David Valentine
David Valentine is a filmmaker who likes to explore and experiment with modern technologies, both developing and outdated, to find new ways of applying them to the content and meaning of film. Credited as one of the people to have advanced video sniffing to an art form and social tool, his experiments with surveillance technologies have been exhibited and screened around the world, the most well known of which is shopping mall free-running short film The Duellists - winner of the Audience 3rd Prize at the sidewalkCINEMA Festival and short listed for the Big Issue Film Festival Award. His unusual experiments frequently combine technology with his passion and interest for physical performance and expression, as he explores the global language of non-dialogue pure cinema story-telling with a modern twist.

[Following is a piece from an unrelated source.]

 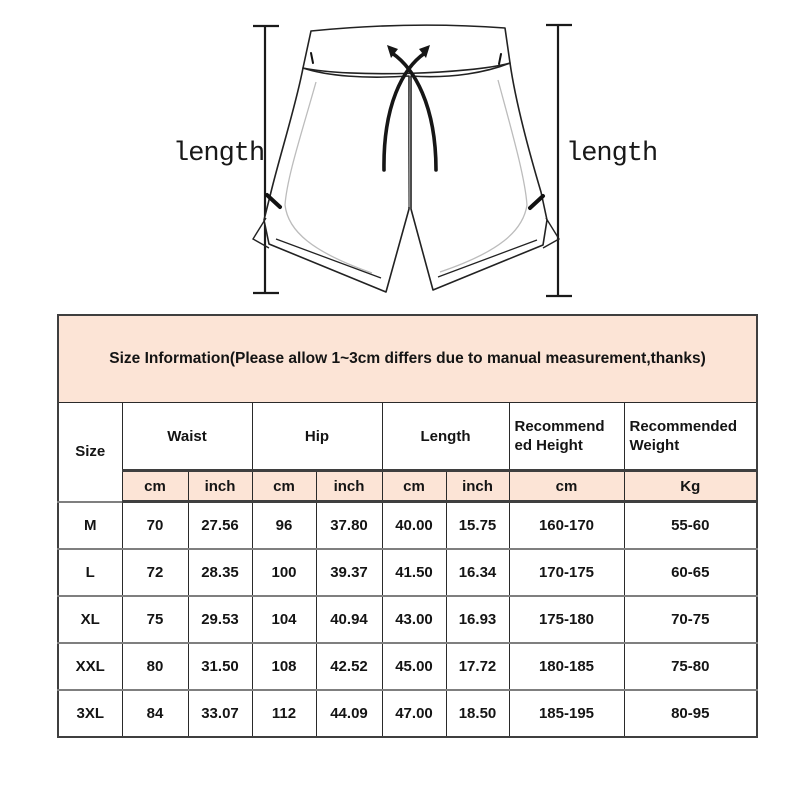 What do you see at coordinates (317, 436) in the screenshot?
I see `col-header-hip: Hip` at bounding box center [317, 436].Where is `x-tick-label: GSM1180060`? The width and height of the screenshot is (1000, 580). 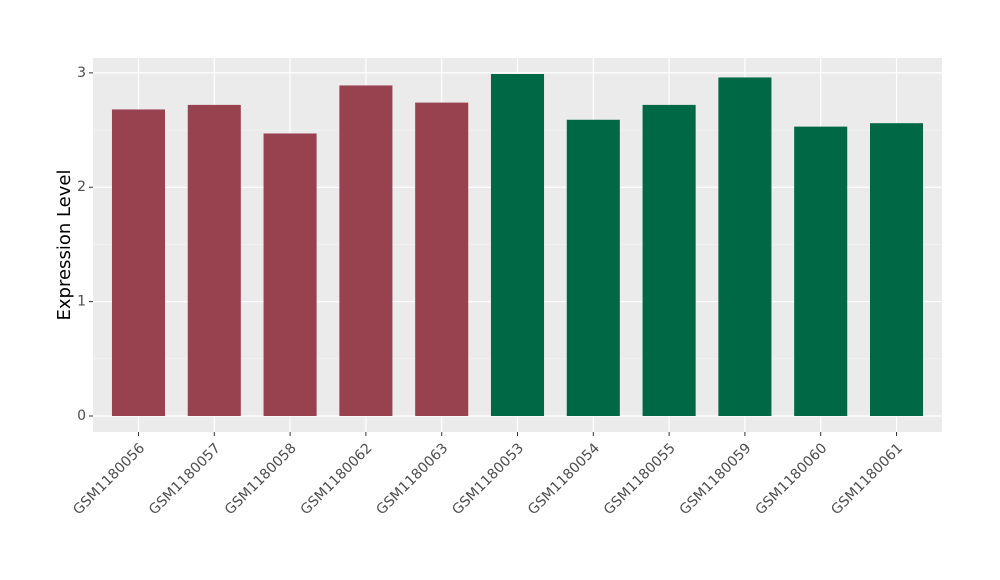 x-tick-label: GSM1180060 is located at coordinates (791, 479).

DanceDigital in partnership with Thurrock Council commissioned David Valentine to create a new film using technology and the unique dance style of urban movement as part of the Forward Motion: Dance on Film Festival 2010 taking place at the Thameside Theatre, Grays. The finished piece, shot entirely on webcam, is a multi-layered modern interpretation of the balcony scene from Romeo and Juliet – combining Shakespearean text with instant messaging and an original soundtrack by Graham Boosey – all played out in an on-line chatroom entitled Computer Love (a euphemism for Cyber-Sex and a reference to the Kraftwerk song). The filmmaker again works with choreographers James Hall and Joe Livermore to further develop their fusion dance style first tested on The Duellists. Exaggerated teenage feelings are expressed in urban movement as the two would-be lovers perform to the words of the abridged scene – in direct contrast to the limitations of the clipped and abbreviated modern language of instant messaging. The audience are invited to voyeuristically spy upon their hidden private world and actions via webcam – privy to the reality of their thought processes and feelings before they reveal them on-line.